In some instances a physician may never know if a patient seeks a second opinion at a different hospital or with another physician.

"We believe every hospital should have this on their agenda of patient safety concerns and economic concerns. If you start out with a wrong diagnosis and the treatment is wrong, a waste of dollars and potentially a worsening of the original condition," he said.

Every hospital must come up with an approach to measure diagnostic errors and take appropriate actions to resolve the identified problems, he said.

Educational interventions, increased collaboration between laboratories and clinicians, improved patient handoffs are just some of the steps hospitals can take to reduce the chance of a diagnostic error.

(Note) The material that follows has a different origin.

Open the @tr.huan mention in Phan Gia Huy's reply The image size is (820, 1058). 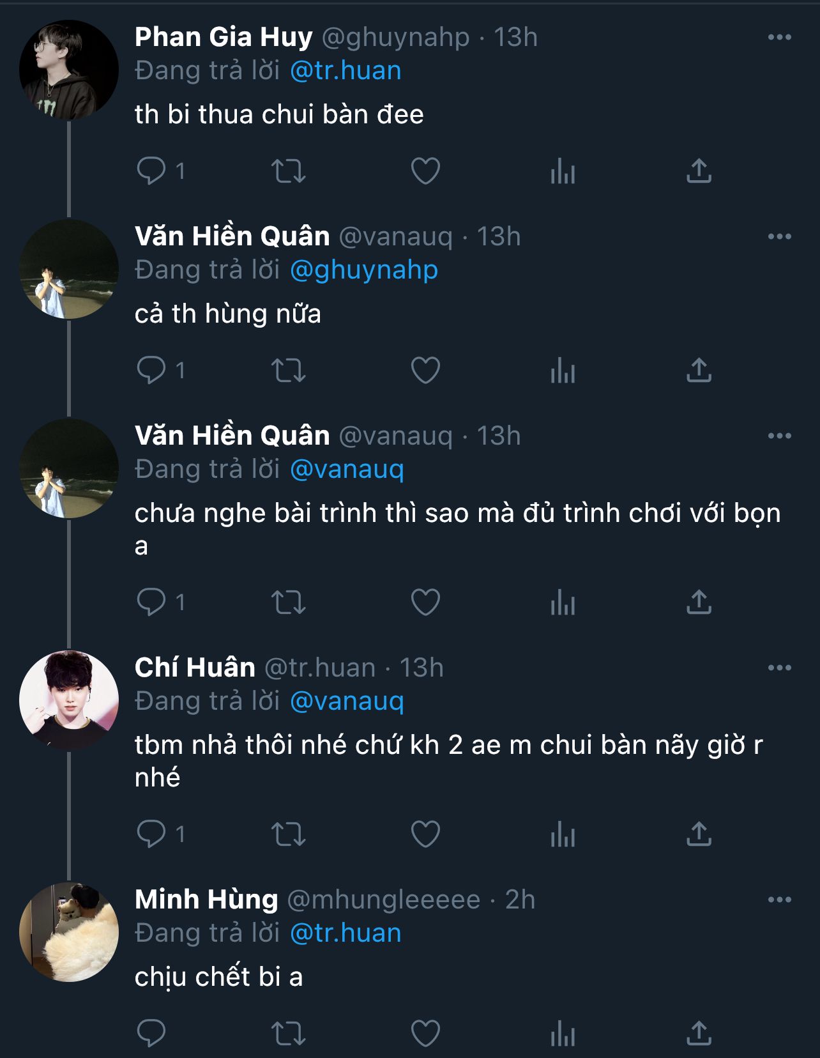tap(345, 71)
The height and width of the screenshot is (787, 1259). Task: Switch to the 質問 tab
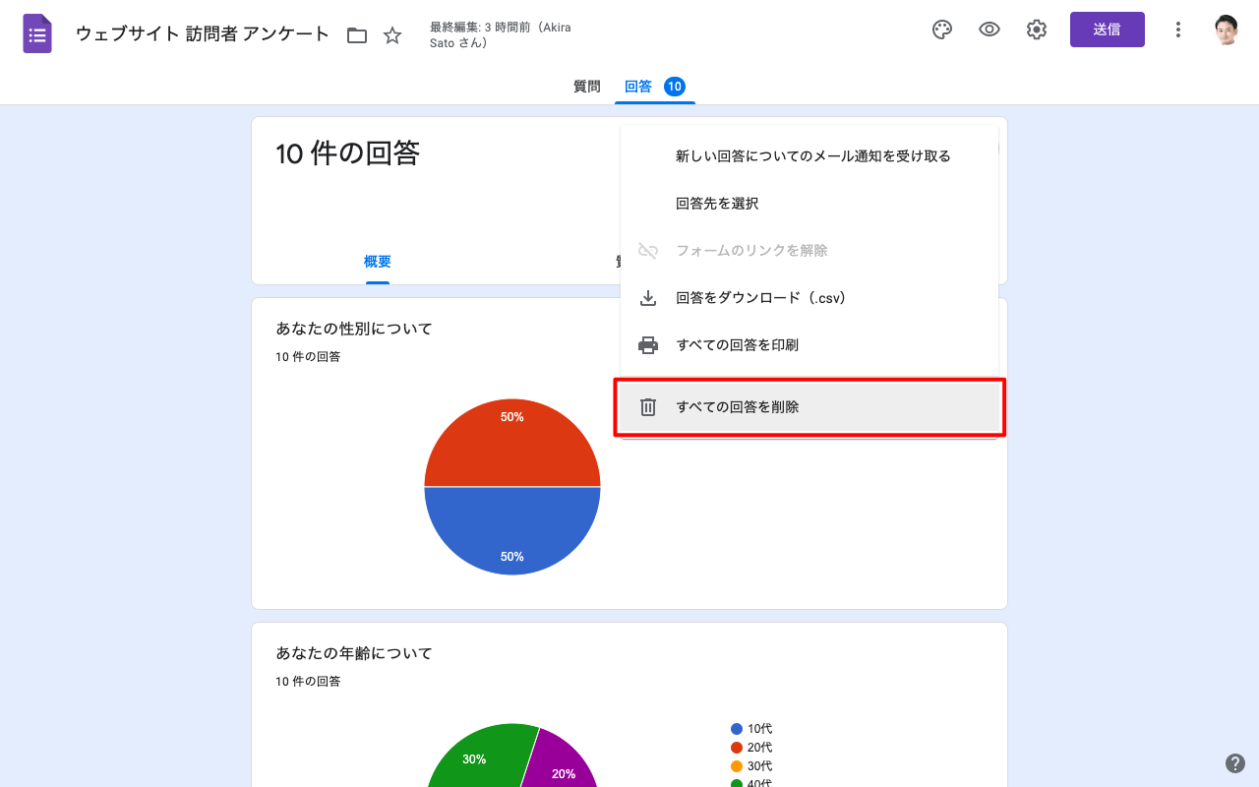[586, 87]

Epner says his organization is taking several approaches to address the problem. It is working with a board of certified physicians to develop a curricular approach for new and existing physicians and is also collaborating with patients to develop consumer tools to reduce errors.

"The big message is that it involves the physician from training through retirement, every actor in the healthcare system from payers to risk managers to clinicians, laboratorians, radiologists and patients," he said. "This is a significant opportunity to engage lots of players on a very understudied subject that is such a significant problem."